Aim >> Please repeat these rows with "screenshot" renamed to "image" and nothing else changed. Start at the row that has "The height and", stop after the one that has "center [84, 45].", and leave the pictures out.

>> BEGIN

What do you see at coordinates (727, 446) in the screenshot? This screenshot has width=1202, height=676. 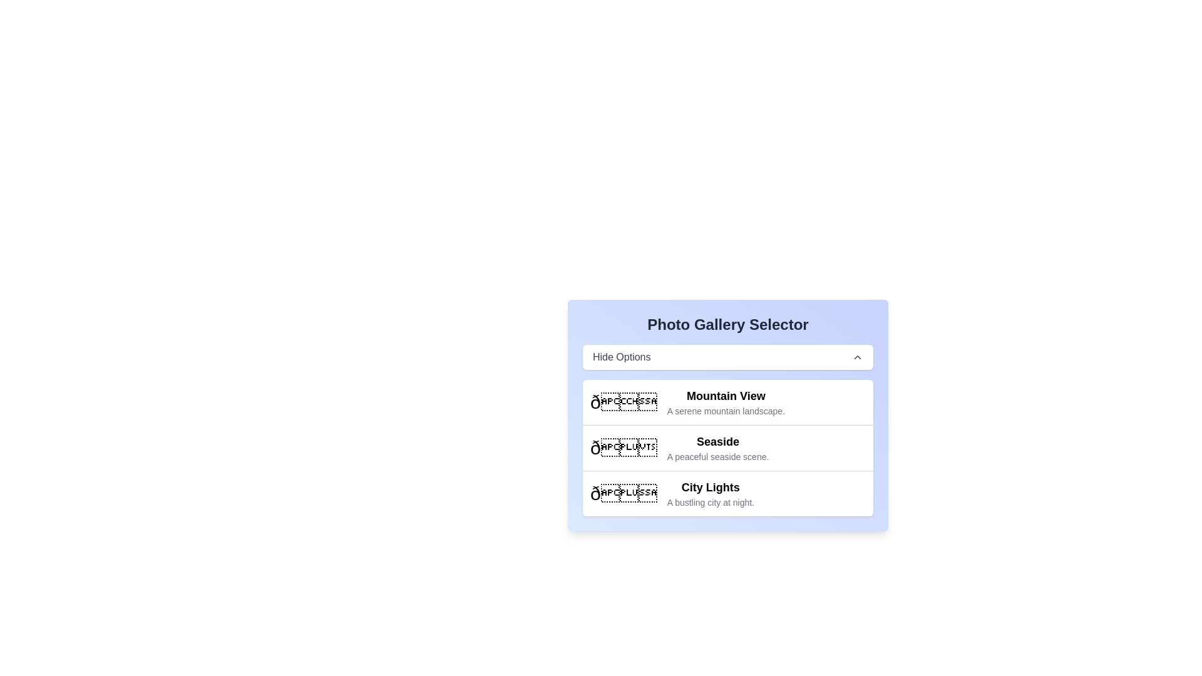 I see `to select the list item labeled 'Seaside' which features a bold heading and a smaller gray subheading, located in the middle row of the three-item list` at bounding box center [727, 446].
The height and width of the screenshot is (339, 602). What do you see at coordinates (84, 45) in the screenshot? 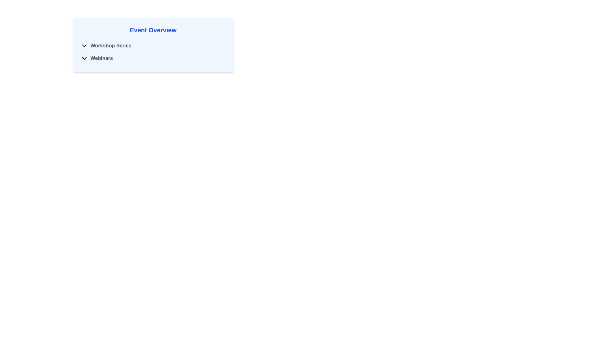
I see `the small square button with a light gray background and a black chevron-down icon, located to the left of the text 'Workshop Series'` at bounding box center [84, 45].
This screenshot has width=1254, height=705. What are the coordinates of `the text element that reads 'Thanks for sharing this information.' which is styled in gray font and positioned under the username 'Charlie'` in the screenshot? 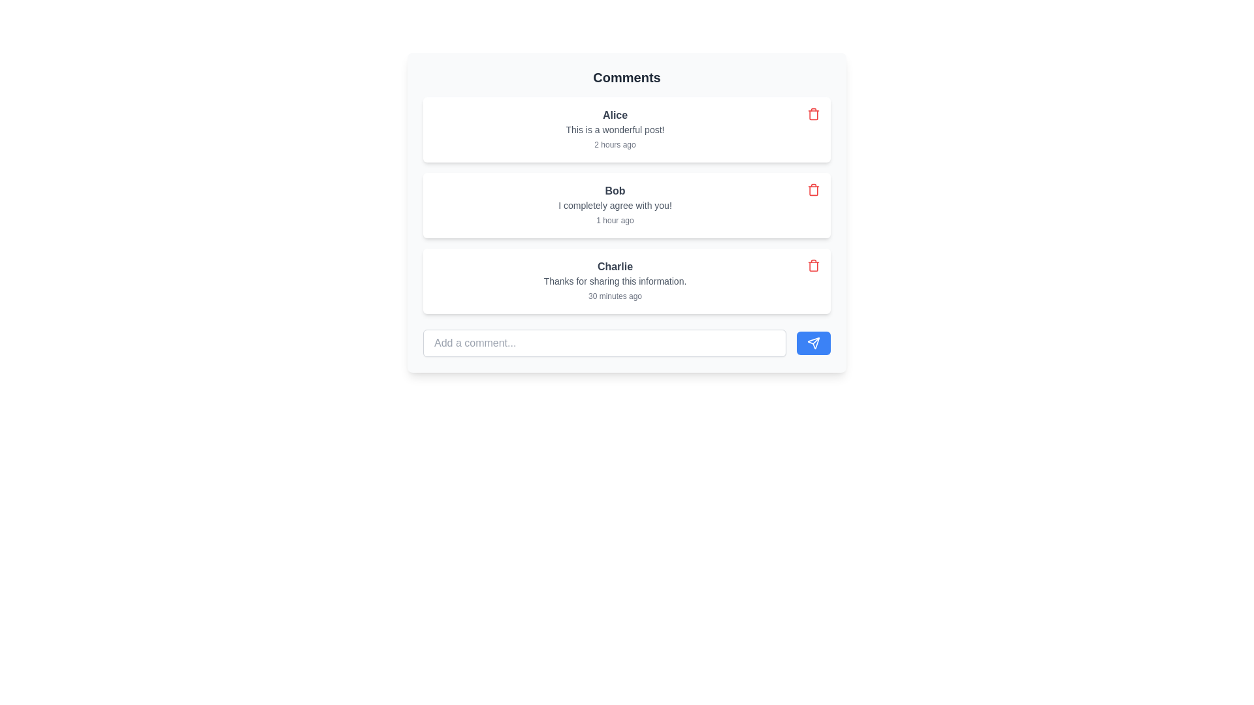 It's located at (614, 281).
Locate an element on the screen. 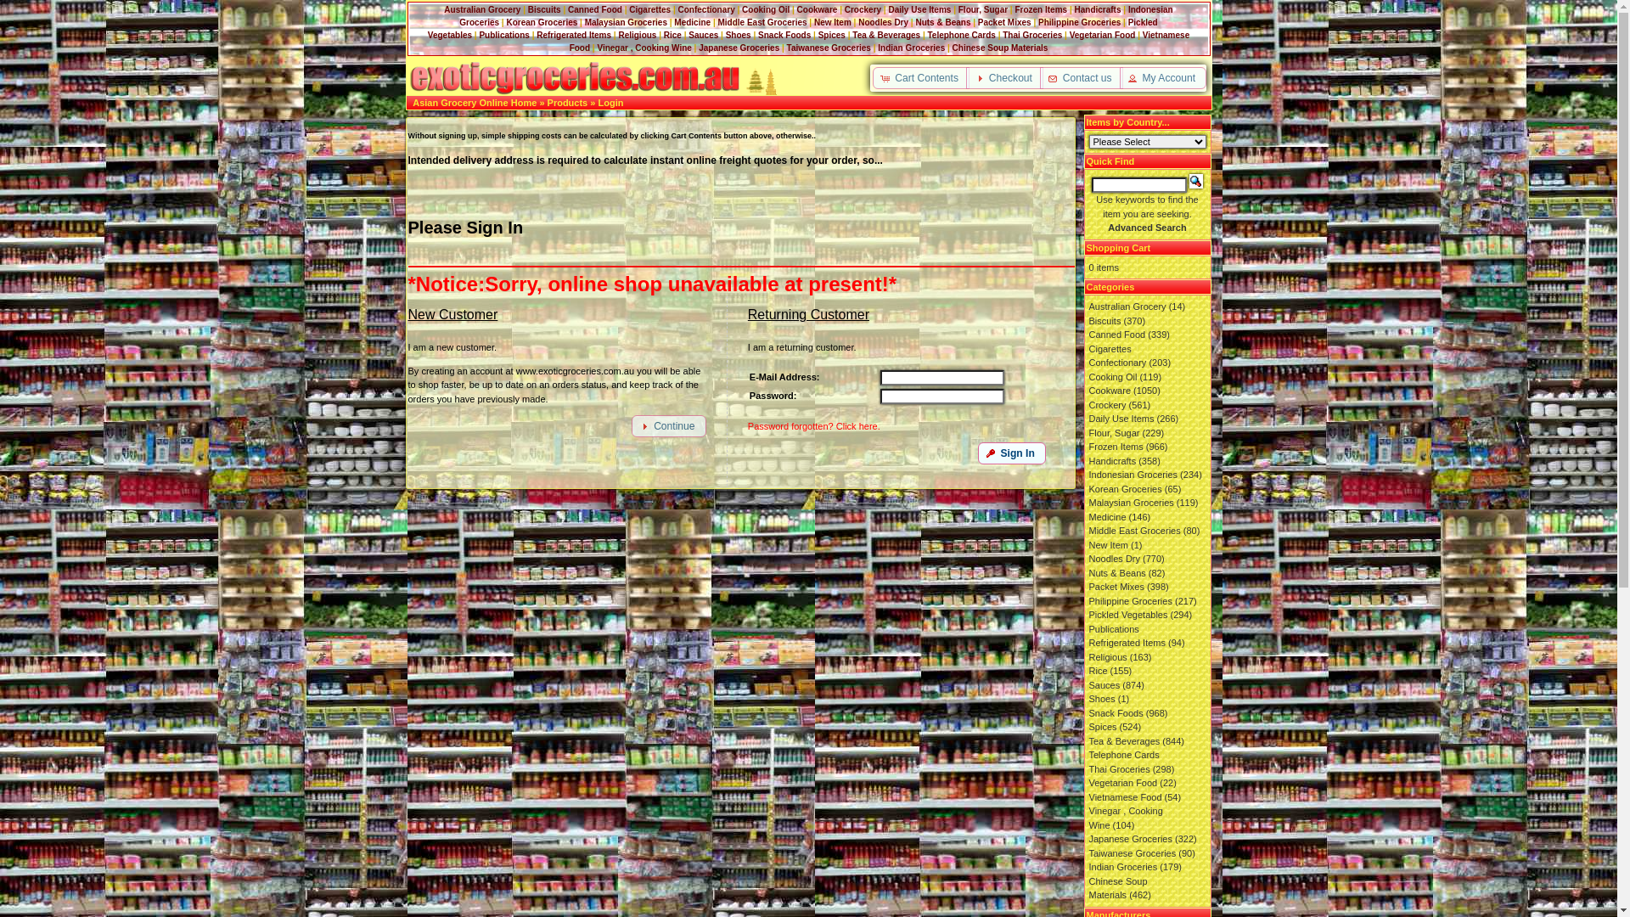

>> END

Response >>
The height and width of the image is (339, 602). What do you see at coordinates (84, 45) in the image? 
I see `the small square button with a light gray background and a black chevron-down icon, located to the left of the text 'Workshop Series'` at bounding box center [84, 45].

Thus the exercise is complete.